IOWA CITY — With a few dry days forecast, Johnson County emergency officials say they won’t order any mandatory evacuations because of flooding.
An emergency operations center was opened Thursday — the first time since 2014 — because of initial concerns over the level of the Coralville Lake Reservoir, but Thursday might be the only day it’s open.
“This is a good-news press conference,” Dave Wilson, the county’s emergency management director, said Thursday. “In the metro area, we look very good.”
Some low-lying roads are closed in the county and a few people have voluntarily evacuated, but the Iowa River’s steady flow and a good forecast lessened flooding concerns, he said.

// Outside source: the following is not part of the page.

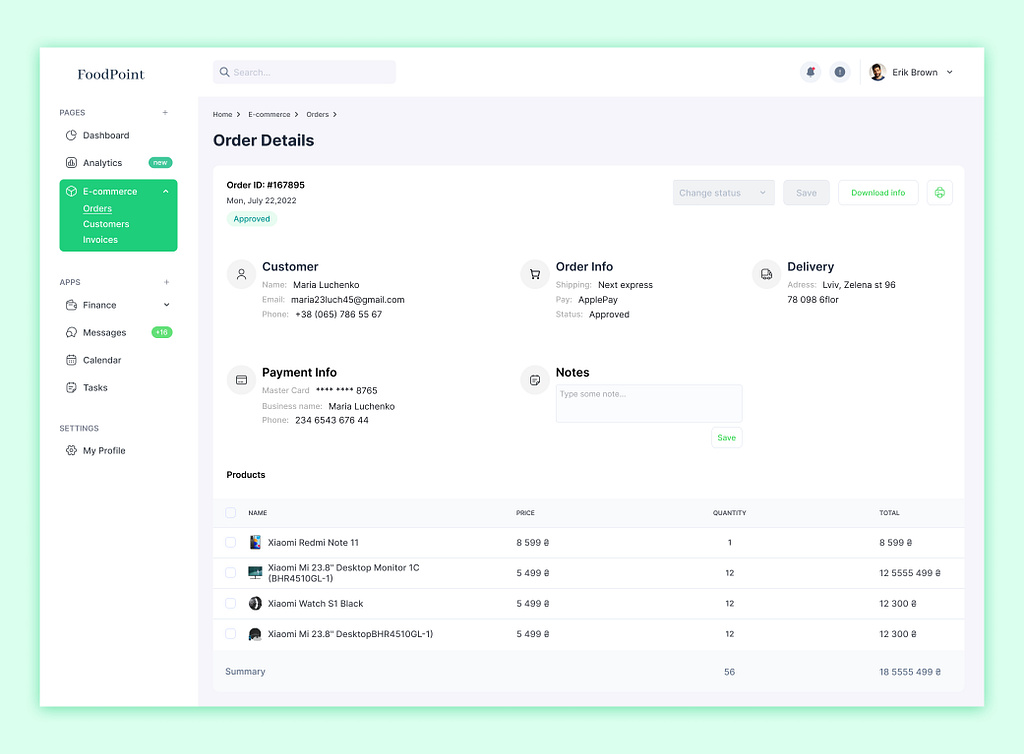
Task: Click the info icon in header
Action: 839,72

Earlier this week, the Army Corps of Engineers announced it was increasing the outflow of the Coralville reservoir from 10,000 cubic feet per second to 12,000. Mandatory evacuations likely would have been necessary had the outflow moved to 13,000.
The reservoir’s water level isn’t expected to peak until Oct. 20, when it will be at about 96 percent of storage capacity.
Outflows aren’t expected to change, said Jonathan Wuebker with the Corps of Engineers.
On Thursday, the reservoir was at about 81 percent its capacity.
The county’s flood mitigation efforts were tested last weekend when flash flooding increased the river flow to 16,000 cubic feet per second at the Burlington Street gauge.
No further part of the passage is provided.